Caregiver Core Sensitivities with a Child Who Has an Avoidant Attachment
The caregiver of an insecure avoidant child encourages independence at the cost of close physical and emotional contact. In the AAI these caregivers are considered “dismissing” of attachment needs on the bottom of the Circle, as stated earlier. They tend to be uncomfortable with direct emotional communication and appear uneasy with the expression of need. Over time, the child of such a parent learns to inhibit direct expression of wants or needs for the caregiver.
不安全回避型儿童的养育者以身体及情感的亲密交流为代价,鼓励孩子的独立性。如前所述,在AAI中,这些养育者被认为“无视”了圆环底部的依恋需要。他们往往不喜欢直接的情感交流,而且对于需要的表达会表现出不安。时间一长,这类家长的孩子就学会了抑制自己直接表达对养育者的渴望或需要。
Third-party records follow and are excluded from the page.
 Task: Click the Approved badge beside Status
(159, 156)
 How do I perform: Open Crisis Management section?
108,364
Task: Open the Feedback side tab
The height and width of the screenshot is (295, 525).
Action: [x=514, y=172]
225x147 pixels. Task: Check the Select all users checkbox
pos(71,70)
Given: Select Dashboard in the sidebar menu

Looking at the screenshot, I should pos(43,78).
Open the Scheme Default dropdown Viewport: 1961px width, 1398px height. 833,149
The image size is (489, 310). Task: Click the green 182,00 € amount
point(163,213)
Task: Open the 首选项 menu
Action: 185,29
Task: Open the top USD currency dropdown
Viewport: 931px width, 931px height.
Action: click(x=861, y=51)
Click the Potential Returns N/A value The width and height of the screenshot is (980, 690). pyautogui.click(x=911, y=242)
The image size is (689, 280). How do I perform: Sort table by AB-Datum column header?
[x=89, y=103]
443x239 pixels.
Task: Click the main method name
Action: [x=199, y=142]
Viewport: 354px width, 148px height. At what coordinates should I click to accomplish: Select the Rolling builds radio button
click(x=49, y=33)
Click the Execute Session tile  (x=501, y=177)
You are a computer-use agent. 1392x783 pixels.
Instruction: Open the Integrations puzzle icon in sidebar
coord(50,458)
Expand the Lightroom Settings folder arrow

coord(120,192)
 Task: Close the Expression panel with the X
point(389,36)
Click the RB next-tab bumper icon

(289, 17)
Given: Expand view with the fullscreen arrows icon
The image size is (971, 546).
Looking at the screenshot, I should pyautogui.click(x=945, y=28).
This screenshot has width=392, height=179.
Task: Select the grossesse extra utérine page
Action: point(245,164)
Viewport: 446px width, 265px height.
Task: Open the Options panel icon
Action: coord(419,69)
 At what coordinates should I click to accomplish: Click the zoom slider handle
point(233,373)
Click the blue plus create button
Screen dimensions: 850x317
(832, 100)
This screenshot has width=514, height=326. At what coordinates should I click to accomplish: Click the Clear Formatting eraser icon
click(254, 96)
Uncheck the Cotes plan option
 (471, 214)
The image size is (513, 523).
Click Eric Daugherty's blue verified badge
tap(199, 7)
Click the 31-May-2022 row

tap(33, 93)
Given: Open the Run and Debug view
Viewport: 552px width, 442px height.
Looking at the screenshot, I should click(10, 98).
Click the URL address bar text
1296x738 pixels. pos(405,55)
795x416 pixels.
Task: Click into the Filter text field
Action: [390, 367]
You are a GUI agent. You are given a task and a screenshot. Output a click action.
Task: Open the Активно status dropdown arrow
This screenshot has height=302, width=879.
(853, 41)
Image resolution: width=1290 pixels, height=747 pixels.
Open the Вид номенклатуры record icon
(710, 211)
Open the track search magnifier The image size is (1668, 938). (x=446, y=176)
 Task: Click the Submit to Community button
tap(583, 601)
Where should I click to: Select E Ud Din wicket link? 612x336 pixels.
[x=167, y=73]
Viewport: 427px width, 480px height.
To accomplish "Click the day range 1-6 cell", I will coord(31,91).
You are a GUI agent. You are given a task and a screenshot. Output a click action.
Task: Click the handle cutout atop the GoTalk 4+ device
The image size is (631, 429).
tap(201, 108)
Hence it is not surprising that typically in the Strange Situation such a child shows little distress when the parent is absent, tends to turn away from the parent upon reunion, and has a relationship strategy intended to not rock the emotional boat. As attachment theorists explain, such a child expects his attachment needs to be dismissed. To avoid the pain of rejection associated with cuing needs on the bottom of the Circle, this child begins to build a pattern of creating distance and prioritizing exploration and/or achievement, which, not coincidentally, is what the child’s parent emphasizes. Parents who emphasize achievement and exploration are often esteem sensitive and are usually comfortable on the top half while being dismissing of bottom-half opportunities.
因此,下面这些就不足为奇了:在陌生情境实验中,这样的孩子在家长不在时一般不会表现出什么痛苦,在团聚中会倾向于远离家长,他们关系策略的目的是不要晃动情感的小船。
依恋理论学家解释的那样,这样的孩子会预期到自己的依恋需要被无视。为了避免发出在圆环底部有需要而被拒绝的痛苦,这个孩子开始建立一种模式,创造距离并优先考虑探索及/或成就,而这并非巧合,正是家长所强调的东西。
就像自尊敏感性的,通常在圆环顶部感到舒适而忽略圆环底部的机会。